▶ [Data records]:
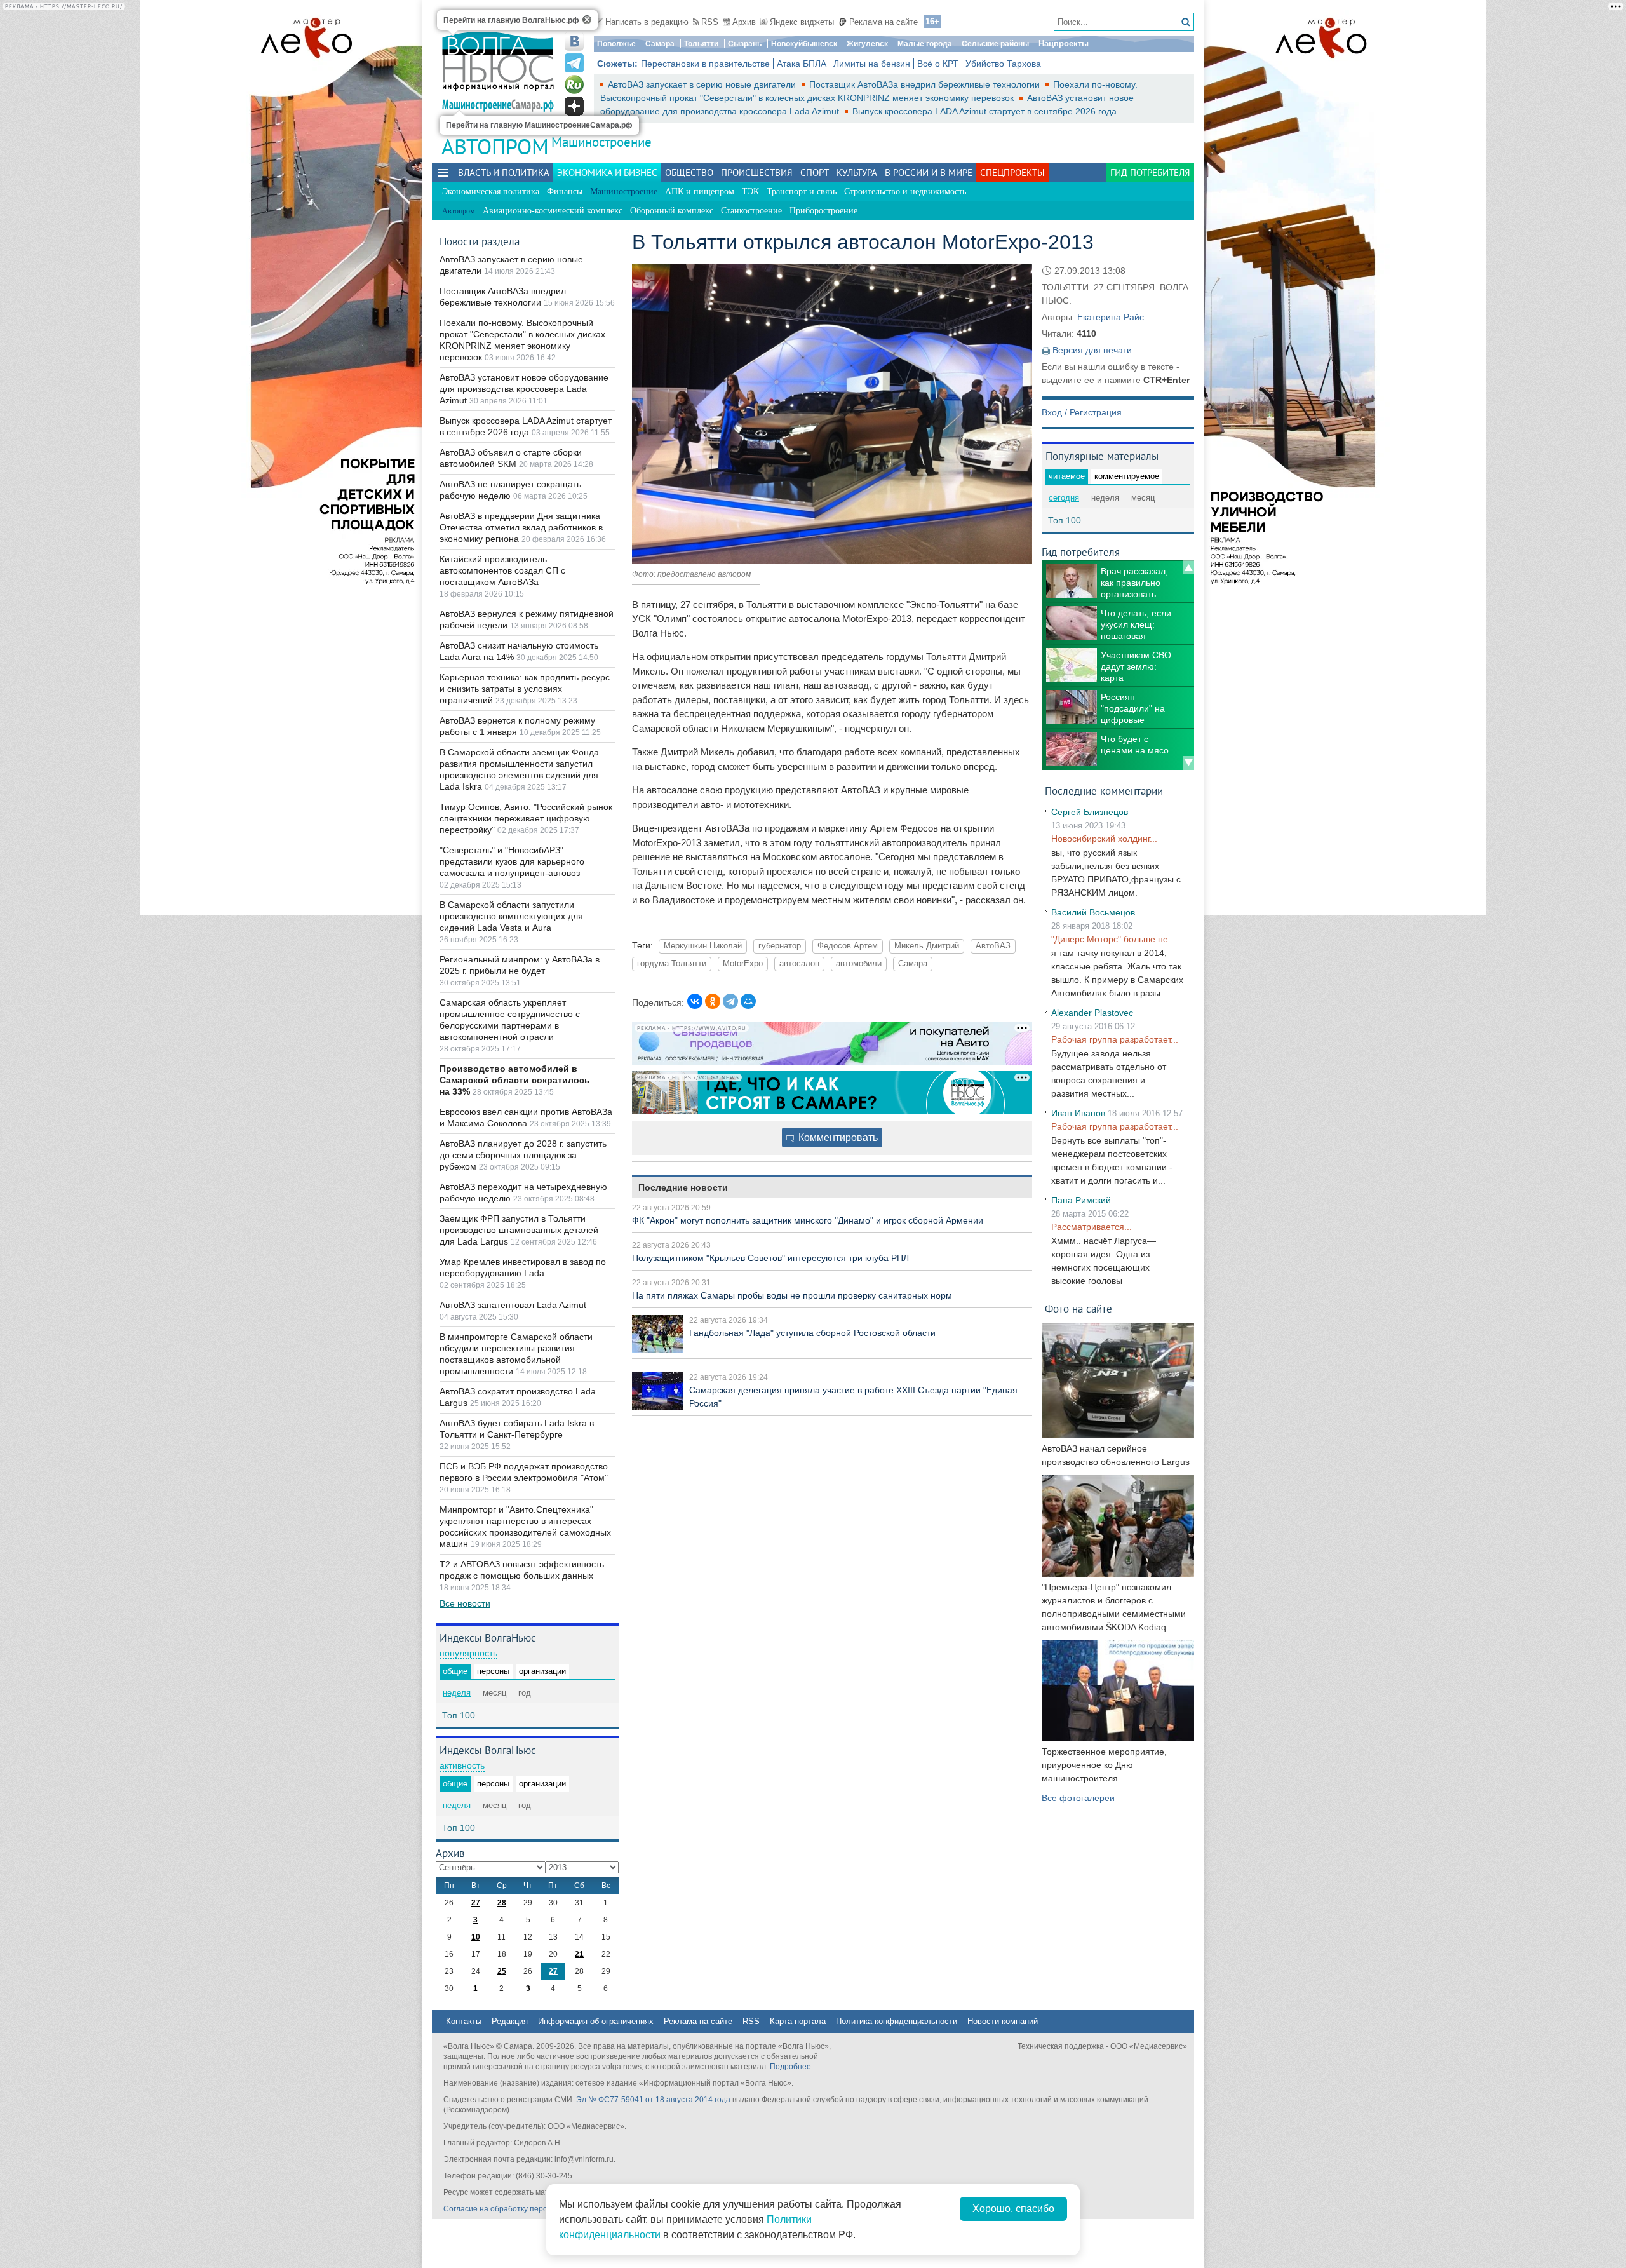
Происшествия (757, 172)
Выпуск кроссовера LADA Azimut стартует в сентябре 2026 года (984, 111)
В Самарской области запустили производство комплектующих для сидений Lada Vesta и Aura (511, 916)
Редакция (510, 2021)
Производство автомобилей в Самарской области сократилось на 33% (515, 1080)
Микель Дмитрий (926, 946)
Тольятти (701, 43)
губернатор (779, 946)
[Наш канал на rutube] (574, 84)
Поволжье (616, 43)
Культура (857, 172)
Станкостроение (751, 210)
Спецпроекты (1012, 172)
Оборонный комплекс (671, 210)
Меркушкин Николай (703, 946)
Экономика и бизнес (607, 172)
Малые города (924, 43)
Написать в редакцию (647, 22)
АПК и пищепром (699, 191)
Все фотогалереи (1078, 1798)
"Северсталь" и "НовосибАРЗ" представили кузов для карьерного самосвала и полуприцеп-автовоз (512, 861)
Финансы (564, 191)
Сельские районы (995, 43)
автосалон (799, 963)
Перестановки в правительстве (705, 63)
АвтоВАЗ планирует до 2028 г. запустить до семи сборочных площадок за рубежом (523, 1154)
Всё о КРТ (937, 63)
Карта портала (798, 2021)
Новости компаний (1002, 2021)
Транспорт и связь (802, 191)
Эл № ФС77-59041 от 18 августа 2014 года (653, 2099)
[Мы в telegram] (574, 62)
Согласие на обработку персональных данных (527, 2208)
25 (501, 1971)
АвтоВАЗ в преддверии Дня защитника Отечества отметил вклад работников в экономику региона (521, 527)
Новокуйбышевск (804, 43)
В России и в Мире (928, 172)
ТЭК (750, 191)
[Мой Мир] (748, 1001)
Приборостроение (823, 210)
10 (475, 1937)
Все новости (465, 1603)
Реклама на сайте (883, 22)
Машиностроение (601, 142)
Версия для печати (1092, 350)
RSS (709, 22)
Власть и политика (503, 172)
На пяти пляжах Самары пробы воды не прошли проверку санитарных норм (792, 1295)
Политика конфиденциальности (896, 2021)
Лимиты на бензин (871, 63)
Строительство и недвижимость (905, 191)
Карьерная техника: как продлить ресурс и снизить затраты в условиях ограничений (525, 688)
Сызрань (745, 43)
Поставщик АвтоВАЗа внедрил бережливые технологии (925, 84)
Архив (744, 22)
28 (501, 1902)
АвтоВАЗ (993, 946)
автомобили (859, 963)
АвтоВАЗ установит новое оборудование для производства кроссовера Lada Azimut (524, 388)
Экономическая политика (490, 191)
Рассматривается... (1091, 1227)
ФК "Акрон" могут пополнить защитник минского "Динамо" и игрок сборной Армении (807, 1220)
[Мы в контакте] (574, 41)
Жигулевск (867, 43)
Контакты (463, 2021)
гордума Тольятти (671, 963)
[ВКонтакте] (694, 1001)
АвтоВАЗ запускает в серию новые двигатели (703, 84)
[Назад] (1188, 567)
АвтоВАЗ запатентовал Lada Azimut (513, 1305)
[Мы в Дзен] (574, 106)
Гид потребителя (1150, 172)
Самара (660, 43)
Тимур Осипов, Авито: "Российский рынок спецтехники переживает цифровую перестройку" (526, 818)
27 (475, 1902)
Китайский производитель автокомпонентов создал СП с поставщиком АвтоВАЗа (502, 570)
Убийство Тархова (1003, 63)
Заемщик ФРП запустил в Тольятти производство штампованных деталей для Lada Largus (519, 1229)
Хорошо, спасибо (1013, 2208)
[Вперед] (1188, 763)
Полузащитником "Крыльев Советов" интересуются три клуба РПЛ (770, 1258)
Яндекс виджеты (802, 22)
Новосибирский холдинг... (1104, 839)
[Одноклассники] (712, 1001)
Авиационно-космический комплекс (552, 210)
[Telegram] (730, 1001)
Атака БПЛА (801, 63)
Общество (689, 172)
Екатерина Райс (1110, 317)
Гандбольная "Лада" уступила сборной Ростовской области (812, 1333)
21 (579, 1954)
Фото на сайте (1078, 1308)
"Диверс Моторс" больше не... (1113, 939)
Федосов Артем (847, 946)
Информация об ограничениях (596, 2021)
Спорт (814, 172)
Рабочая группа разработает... (1114, 1039)
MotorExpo (743, 963)
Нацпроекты (1063, 43)
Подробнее (790, 2066)
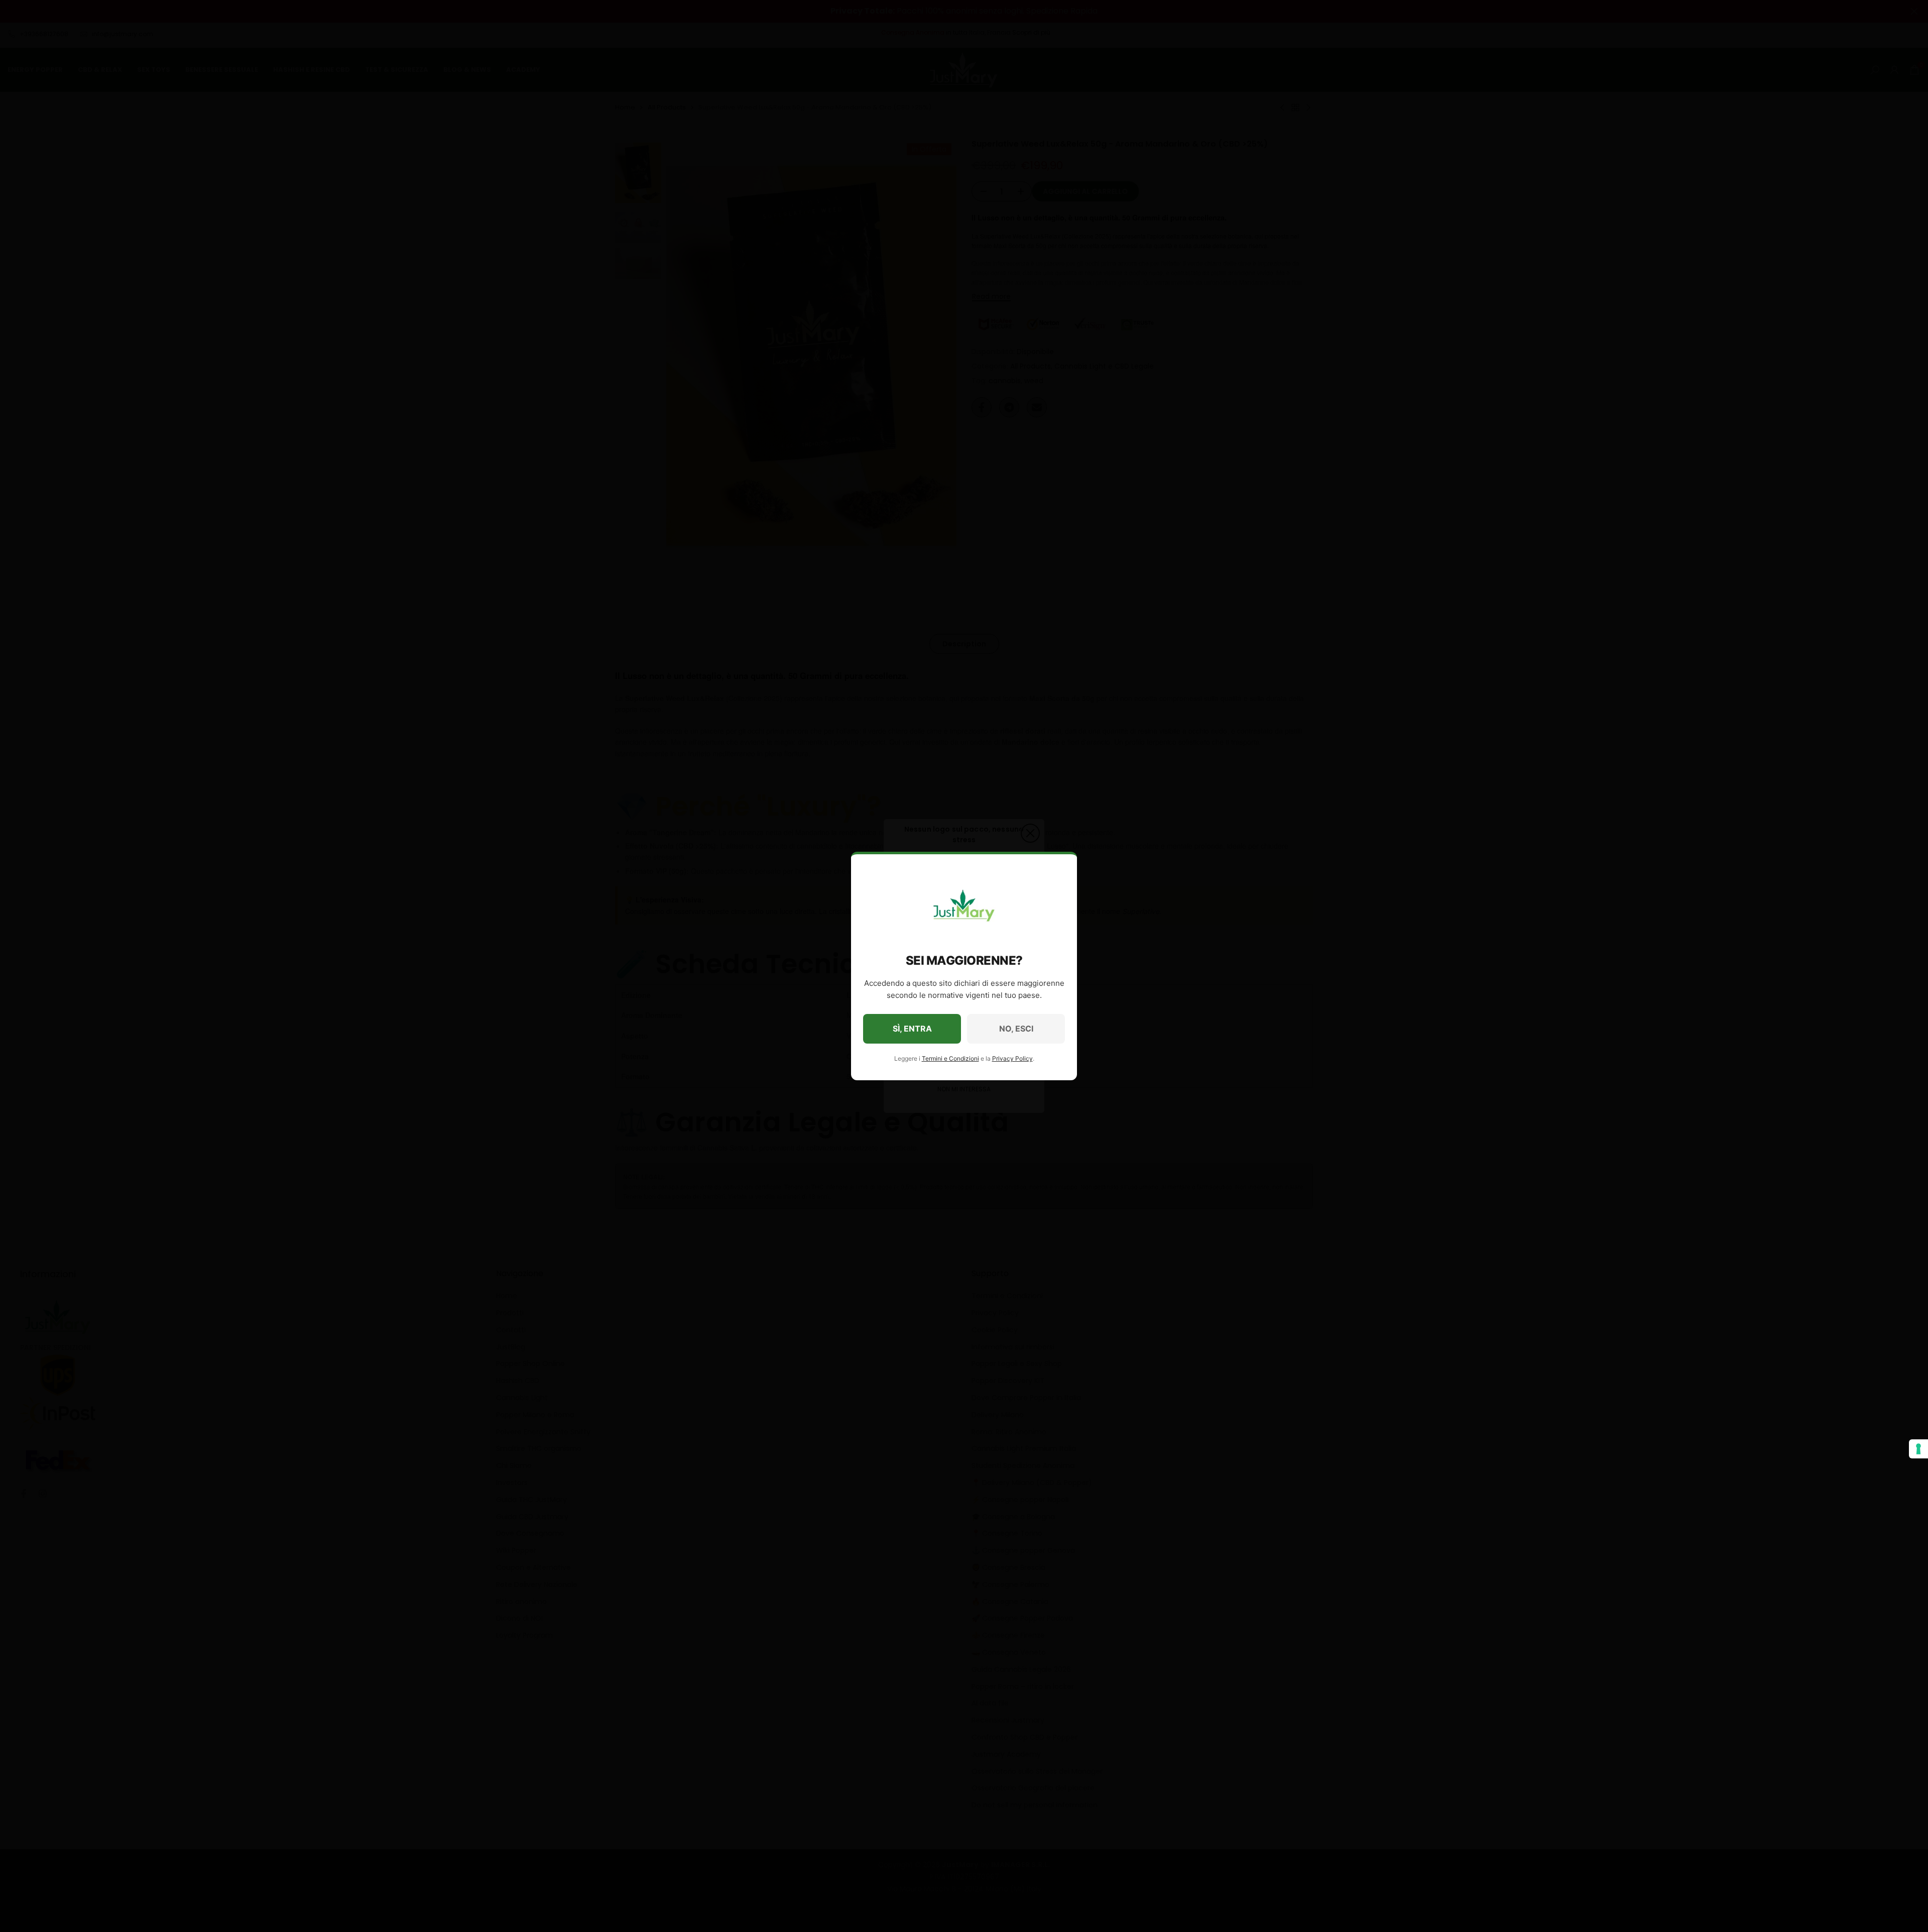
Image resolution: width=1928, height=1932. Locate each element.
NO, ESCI (1016, 1029)
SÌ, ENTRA (912, 1029)
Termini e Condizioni (950, 1058)
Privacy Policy (1012, 1058)
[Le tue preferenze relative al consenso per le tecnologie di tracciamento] (1918, 1448)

▶ [Your instructions]:
In the listing above, find each line where "кроссовера" occurs and copy it.

▶ [Output for this task]:
Выпуск кроссовера LADA Azimut стартует в сентябре 2026 года (984, 111)
АвтоВАЗ установит новое оборудование для производства кроссовера Lada Azimut (524, 388)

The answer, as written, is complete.